THE TASK:
Keeping each line intact, print the whole listing.

EXCERPTED RECORDS:
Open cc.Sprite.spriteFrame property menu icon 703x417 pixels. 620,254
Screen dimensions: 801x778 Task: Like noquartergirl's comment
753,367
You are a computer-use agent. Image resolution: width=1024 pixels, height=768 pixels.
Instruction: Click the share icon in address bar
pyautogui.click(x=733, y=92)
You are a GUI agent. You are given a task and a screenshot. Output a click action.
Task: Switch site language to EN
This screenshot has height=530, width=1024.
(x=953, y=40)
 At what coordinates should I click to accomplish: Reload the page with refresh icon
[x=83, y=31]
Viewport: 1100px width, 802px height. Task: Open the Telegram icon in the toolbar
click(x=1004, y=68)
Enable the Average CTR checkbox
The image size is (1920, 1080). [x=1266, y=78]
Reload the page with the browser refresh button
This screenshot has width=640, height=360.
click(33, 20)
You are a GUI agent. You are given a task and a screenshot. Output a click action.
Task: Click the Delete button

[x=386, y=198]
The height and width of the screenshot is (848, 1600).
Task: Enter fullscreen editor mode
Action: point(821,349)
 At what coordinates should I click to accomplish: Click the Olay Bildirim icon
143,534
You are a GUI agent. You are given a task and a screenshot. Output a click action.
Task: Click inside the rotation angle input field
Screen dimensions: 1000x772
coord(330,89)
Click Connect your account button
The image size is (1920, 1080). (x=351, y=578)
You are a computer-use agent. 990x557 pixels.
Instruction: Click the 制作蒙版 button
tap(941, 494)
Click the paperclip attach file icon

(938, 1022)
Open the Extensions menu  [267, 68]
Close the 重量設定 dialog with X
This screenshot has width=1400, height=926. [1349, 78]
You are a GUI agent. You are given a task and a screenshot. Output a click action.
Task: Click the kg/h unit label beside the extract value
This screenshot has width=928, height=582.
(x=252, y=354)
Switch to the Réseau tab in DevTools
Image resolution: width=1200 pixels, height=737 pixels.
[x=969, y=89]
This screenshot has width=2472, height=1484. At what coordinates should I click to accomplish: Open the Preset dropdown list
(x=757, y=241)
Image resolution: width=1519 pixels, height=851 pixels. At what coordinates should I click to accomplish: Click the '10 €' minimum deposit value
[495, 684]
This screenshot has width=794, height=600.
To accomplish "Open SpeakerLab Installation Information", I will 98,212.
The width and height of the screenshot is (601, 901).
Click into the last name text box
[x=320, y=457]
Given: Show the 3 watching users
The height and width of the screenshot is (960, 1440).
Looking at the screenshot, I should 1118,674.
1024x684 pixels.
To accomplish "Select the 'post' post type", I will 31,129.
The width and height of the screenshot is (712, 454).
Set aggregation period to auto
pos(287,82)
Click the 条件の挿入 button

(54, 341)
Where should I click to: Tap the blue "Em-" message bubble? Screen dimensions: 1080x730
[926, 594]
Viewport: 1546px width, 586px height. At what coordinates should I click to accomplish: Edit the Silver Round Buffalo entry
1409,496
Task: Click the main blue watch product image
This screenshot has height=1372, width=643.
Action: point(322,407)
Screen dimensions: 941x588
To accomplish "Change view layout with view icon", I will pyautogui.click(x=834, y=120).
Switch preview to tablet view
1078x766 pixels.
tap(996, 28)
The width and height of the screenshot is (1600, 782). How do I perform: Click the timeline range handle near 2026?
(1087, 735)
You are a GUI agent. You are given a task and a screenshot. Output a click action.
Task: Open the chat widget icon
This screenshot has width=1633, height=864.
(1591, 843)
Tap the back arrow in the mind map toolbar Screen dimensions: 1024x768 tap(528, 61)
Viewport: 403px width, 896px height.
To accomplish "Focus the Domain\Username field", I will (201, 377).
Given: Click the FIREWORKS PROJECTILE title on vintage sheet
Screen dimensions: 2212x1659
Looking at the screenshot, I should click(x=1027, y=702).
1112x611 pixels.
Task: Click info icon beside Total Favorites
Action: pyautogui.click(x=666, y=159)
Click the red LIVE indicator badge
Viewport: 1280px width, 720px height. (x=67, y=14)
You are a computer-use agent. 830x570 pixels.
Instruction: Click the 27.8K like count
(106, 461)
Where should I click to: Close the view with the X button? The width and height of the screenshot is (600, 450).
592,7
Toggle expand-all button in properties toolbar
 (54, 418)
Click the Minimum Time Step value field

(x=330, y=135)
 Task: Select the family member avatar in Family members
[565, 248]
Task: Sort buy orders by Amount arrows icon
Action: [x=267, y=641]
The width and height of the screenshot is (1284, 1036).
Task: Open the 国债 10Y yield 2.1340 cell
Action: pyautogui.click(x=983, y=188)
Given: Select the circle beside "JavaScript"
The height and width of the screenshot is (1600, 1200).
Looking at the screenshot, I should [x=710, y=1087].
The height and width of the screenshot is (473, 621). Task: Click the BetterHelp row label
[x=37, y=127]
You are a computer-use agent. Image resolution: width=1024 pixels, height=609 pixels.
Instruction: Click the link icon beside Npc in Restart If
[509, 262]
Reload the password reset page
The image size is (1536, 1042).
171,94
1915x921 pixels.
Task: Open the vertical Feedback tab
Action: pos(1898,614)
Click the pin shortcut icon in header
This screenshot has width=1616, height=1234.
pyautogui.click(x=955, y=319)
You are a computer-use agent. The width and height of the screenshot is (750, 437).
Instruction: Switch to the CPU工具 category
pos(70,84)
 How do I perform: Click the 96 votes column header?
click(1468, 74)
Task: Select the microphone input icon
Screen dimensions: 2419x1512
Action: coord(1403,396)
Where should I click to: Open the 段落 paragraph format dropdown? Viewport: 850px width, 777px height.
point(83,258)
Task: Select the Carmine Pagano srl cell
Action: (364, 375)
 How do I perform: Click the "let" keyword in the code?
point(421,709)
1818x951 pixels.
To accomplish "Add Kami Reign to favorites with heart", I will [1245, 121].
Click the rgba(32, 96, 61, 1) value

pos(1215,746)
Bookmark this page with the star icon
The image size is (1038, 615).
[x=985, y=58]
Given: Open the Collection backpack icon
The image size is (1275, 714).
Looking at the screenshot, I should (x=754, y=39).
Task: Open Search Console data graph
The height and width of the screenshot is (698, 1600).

RESPONSE TO THE EXERCISE:
Open cc.Sprite.spriteFrame property menu icon 703x417 pixels. 620,254
Screen dimensions: 801x778 Task: Like noquartergirl's comment
753,367
You are a computer-use agent. Image resolution: width=1024 pixels, height=768 pixels.
Instruction: Click the share icon in address bar
pyautogui.click(x=733, y=92)
You are a GUI agent. You are given a task and a screenshot. Output a click action.
Task: Switch site language to EN
This screenshot has height=530, width=1024.
(x=953, y=40)
 At what coordinates should I click to accomplish: Reload the page with refresh icon
[x=83, y=31]
Viewport: 1100px width, 802px height. Task: Open the Telegram icon in the toolbar
click(x=1004, y=68)
Enable the Average CTR checkbox
The image size is (1920, 1080). [x=1266, y=78]
Reload the page with the browser refresh button
This screenshot has width=640, height=360.
click(33, 20)
You are a GUI agent. You are given a task and a screenshot. Output a click action.
Task: Click the Delete button

[x=386, y=198]
The height and width of the screenshot is (848, 1600).
Task: Enter fullscreen editor mode
Action: point(821,349)
 At what coordinates should I click to accomplish: Click the Olay Bildirim icon
143,534
You are a GUI agent. You are given a task and a screenshot. Output a click action.
Task: Click inside the rotation angle input field
Screen dimensions: 1000x772
coord(330,89)
Click Connect your account button
The image size is (1920, 1080). (x=351, y=578)
You are a computer-use agent. 990x557 pixels.
Instruction: Click the 制作蒙版 button
tap(941, 494)
Click the paperclip attach file icon

(938, 1022)
Open the Extensions menu  [267, 68]
Close the 重量設定 dialog with X
This screenshot has width=1400, height=926. [1349, 78]
You are a GUI agent. You are given a task and a screenshot. Output a click action.
Task: Click the kg/h unit label beside the extract value
This screenshot has width=928, height=582.
(x=252, y=354)
Switch to the Réseau tab in DevTools
Image resolution: width=1200 pixels, height=737 pixels.
[x=969, y=89]
This screenshot has width=2472, height=1484. At what coordinates should I click to accomplish: Open the Preset dropdown list
(x=757, y=241)
Image resolution: width=1519 pixels, height=851 pixels. At what coordinates should I click to accomplish: Click the '10 €' minimum deposit value
[495, 684]
This screenshot has width=794, height=600.
To accomplish "Open SpeakerLab Installation Information", I will 98,212.
The width and height of the screenshot is (601, 901).
Click into the last name text box
[x=320, y=457]
Given: Show the 3 watching users
The height and width of the screenshot is (960, 1440).
Looking at the screenshot, I should 1118,674.
1024x684 pixels.
To accomplish "Select the 'post' post type", I will 31,129.
The width and height of the screenshot is (712, 454).
Set aggregation period to auto
pos(287,82)
Click the 条件の挿入 button

(54, 341)
Where should I click to: Tap the blue "Em-" message bubble? Screen dimensions: 1080x730
[926, 594]
Viewport: 1546px width, 586px height. At what coordinates should I click to accomplish: Edit the Silver Round Buffalo entry
1409,496
Task: Click the main blue watch product image
This screenshot has height=1372, width=643.
Action: point(322,407)
Screen dimensions: 941x588
To accomplish "Change view layout with view icon", I will pyautogui.click(x=834, y=120).
Switch preview to tablet view
1078x766 pixels.
tap(996, 28)
The width and height of the screenshot is (1600, 782). How do I perform: Click the timeline range handle near 2026?
(1087, 735)
You are a GUI agent. You are given a task and a screenshot. Output a click action.
Task: Open the chat widget icon
This screenshot has width=1633, height=864.
(1591, 843)
Tap the back arrow in the mind map toolbar Screen dimensions: 1024x768 tap(528, 61)
Viewport: 403px width, 896px height.
To accomplish "Focus the Domain\Username field", I will (201, 377).
Given: Click the FIREWORKS PROJECTILE title on vintage sheet
Screen dimensions: 2212x1659
Looking at the screenshot, I should click(x=1027, y=702).
1112x611 pixels.
Task: Click info icon beside Total Favorites
Action: pyautogui.click(x=666, y=159)
Click the red LIVE indicator badge
Viewport: 1280px width, 720px height. (x=67, y=14)
You are a computer-use agent. 830x570 pixels.
Instruction: Click the 27.8K like count
(106, 461)
Where should I click to: Close the view with the X button? The width and height of the screenshot is (600, 450).
592,7
Toggle expand-all button in properties toolbar
 (54, 418)
Click the Minimum Time Step value field

(x=330, y=135)
 Task: Select the family member avatar in Family members
[565, 248]
Task: Sort buy orders by Amount arrows icon
Action: [x=267, y=641]
The width and height of the screenshot is (1284, 1036).
Task: Open the 国债 10Y yield 2.1340 cell
Action: pyautogui.click(x=983, y=188)
Given: Select the circle beside "JavaScript"
The height and width of the screenshot is (1600, 1200).
Looking at the screenshot, I should [x=710, y=1087].
The height and width of the screenshot is (473, 621). Task: Click the BetterHelp row label
[x=37, y=127]
You are a computer-use agent. Image resolution: width=1024 pixels, height=609 pixels.
Instruction: Click the link icon beside Npc in Restart If
[509, 262]
Reload the password reset page
The image size is (1536, 1042).
171,94
1915x921 pixels.
Task: Open the vertical Feedback tab
Action: pos(1898,614)
Click the pin shortcut icon in header
This screenshot has width=1616, height=1234.
pyautogui.click(x=955, y=319)
You are a computer-use agent. The width and height of the screenshot is (750, 437).
Instruction: Switch to the CPU工具 category
pos(70,84)
 How do I perform: Click the 96 votes column header?
click(1468, 74)
Task: Select the microphone input icon
Screen dimensions: 2419x1512
Action: coord(1403,396)
Where should I click to: Open the 段落 paragraph format dropdown? Viewport: 850px width, 777px height.
point(83,258)
Task: Select the Carmine Pagano srl cell
Action: (364, 375)
 How do I perform: Click the "let" keyword in the code?
point(421,709)
1818x951 pixels.
To accomplish "Add Kami Reign to favorites with heart", I will [1245, 121].
Click the rgba(32, 96, 61, 1) value

pos(1215,746)
Bookmark this page with the star icon
The image size is (1038, 615).
[x=985, y=58]
Given: Open the Collection backpack icon
The image size is (1275, 714).
Looking at the screenshot, I should (x=754, y=39).
Task: Open Search Console data graph
The height and width of the screenshot is (698, 1600).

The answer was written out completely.